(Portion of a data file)
- - -
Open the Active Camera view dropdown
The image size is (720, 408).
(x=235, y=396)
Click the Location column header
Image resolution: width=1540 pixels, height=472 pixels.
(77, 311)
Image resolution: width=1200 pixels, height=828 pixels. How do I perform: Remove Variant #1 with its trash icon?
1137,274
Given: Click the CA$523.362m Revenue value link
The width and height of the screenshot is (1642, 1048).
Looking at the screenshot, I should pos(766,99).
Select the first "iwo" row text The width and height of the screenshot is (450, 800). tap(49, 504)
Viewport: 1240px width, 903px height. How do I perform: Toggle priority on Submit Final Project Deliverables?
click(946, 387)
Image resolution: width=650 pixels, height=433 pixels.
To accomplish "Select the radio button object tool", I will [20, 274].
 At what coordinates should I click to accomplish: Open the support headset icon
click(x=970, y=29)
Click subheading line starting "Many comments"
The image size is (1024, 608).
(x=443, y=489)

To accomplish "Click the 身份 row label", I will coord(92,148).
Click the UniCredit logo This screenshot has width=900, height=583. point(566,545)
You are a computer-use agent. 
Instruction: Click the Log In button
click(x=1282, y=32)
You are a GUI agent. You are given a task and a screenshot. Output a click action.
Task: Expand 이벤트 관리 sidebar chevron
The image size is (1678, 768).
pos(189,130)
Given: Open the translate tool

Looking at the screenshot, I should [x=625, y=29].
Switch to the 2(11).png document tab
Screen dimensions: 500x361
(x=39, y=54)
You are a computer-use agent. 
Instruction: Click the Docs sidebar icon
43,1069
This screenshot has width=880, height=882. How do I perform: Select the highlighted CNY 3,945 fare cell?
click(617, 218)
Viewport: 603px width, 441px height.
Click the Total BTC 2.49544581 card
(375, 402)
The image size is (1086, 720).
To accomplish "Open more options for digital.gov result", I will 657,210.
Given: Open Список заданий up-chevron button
- - -
§ Task to carry out: Find each line in the records above that contains the string "Open", and copy those lines in full.

§ Reply to the exercise:
Open the Active Camera view dropdown
 At what coordinates should I click to accomplish: Open the support headset icon
Given: Open the translate tool
To accomplish "Open more options for digital.gov result", I will 657,210.
Given: Open Список заданий up-chevron button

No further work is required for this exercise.